Abstract
Posterior spinal fusion is performed for a variety of lumbar spine conditions for relief of low back pain. Success relies on an effective fusion. Autograft is associated with donor site comorbidity and limited supply. Allograft has the potential for infection and has limited osteoinductive activity. Bone morphogenic proteins (BMPs) have been promoted for use in posterior spinal fusion despite considerable cost and limited evidence to their efficacy.
The aim of this study was to compare the clinical response, donor site morbidity and radiologic rates of fusion in patients undergoing posterior spinal fusion looking at the choice of bone graft or substitute. A retrospective review of 141 patients undergoing instrumented posterior lumbar spinal fusion by a single surgeon for degenerative disc disease, degenerative spondylolithesis or lytic spondylolithesis between 2000 and 2005 was undertaken. Patients were contacted and assessed for donor site morbidity and scored with the Oswestry Disability Index (ODI). Radiographs were taken and assessed by an independent blinded radiologist using the Ferguson score. Simple analysis was performed of these results to compare bone grafting techniques.
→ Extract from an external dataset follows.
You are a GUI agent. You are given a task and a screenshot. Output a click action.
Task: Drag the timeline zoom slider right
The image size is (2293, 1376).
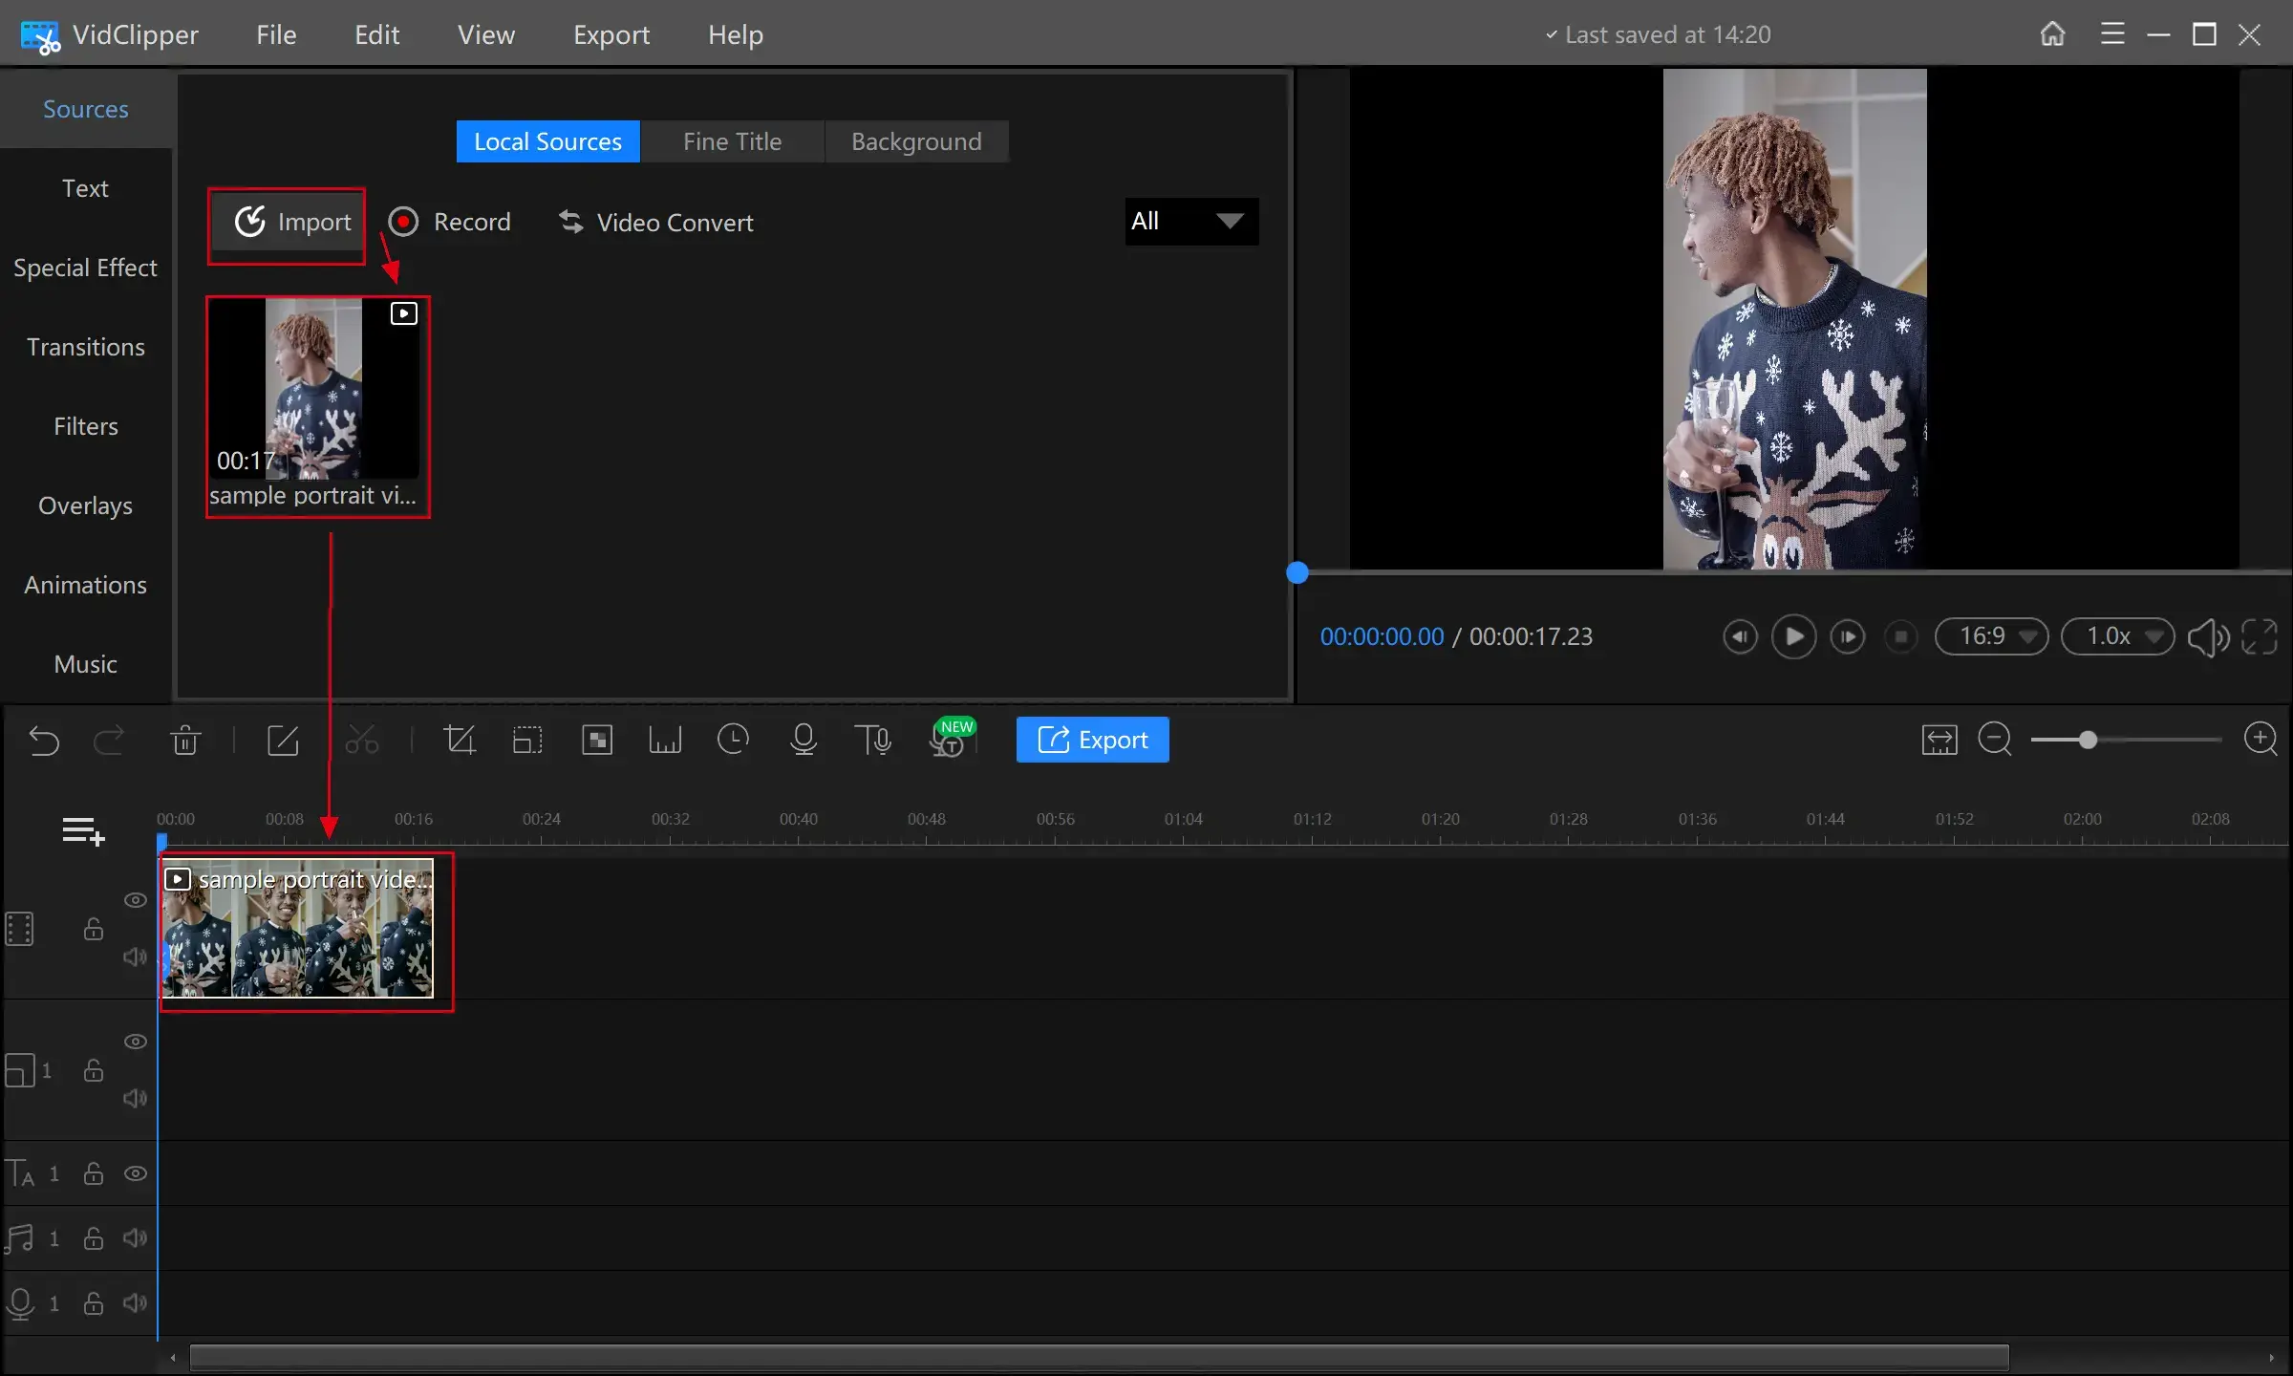click(2089, 741)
One hundred and forty-one patients were available for review. Fusions were performed for lytic spondylolithesis in 12.4%, degenerative spondylolithesis in 46% and for degenerative disc disease in 41.6% of patients. BMP-2 was used in 19.6%, allograft in 59.8% and iliac crest bone graft in 20.5% of patients. The BMP-2 and non BMP-2 groups were equally spread between the diagnosis and levels of surgery. The overall Ferguson score radiographic fusion rates for these patients was A in 67.9%, B in 17.9% and C in 11.9%. The BMP-2 group patients scored 76.9% (A group) and 23.1% (B group). The non-BMP-2 group scored 57.1% (A group), 23.8% (B group) and 19.1% (C group). The Oswestry Disability Index for patients with BMP-2 improved from 49.7% to 19%, whereas with no BMP-2 improved from 50.0% to 20.9%. Donor site morbidity was not identified as a problem in patients who had an autograft procedure.
Over the course of several years a single spinal surgeon’s posterior lumbar spinal fusion practice has evolved as a variety of bone grafting techniques have been trialled in an effort to increase the rate of bony fusion. There was no obvious difference in Oswestry Disability Index score but there was a modest difference in the Ferguson radiologic fusion score for the BMP-2 group. Morbidity in the autograft group was not a problem. These results have confirmed the efficacy of both allograft and autograft in fusion.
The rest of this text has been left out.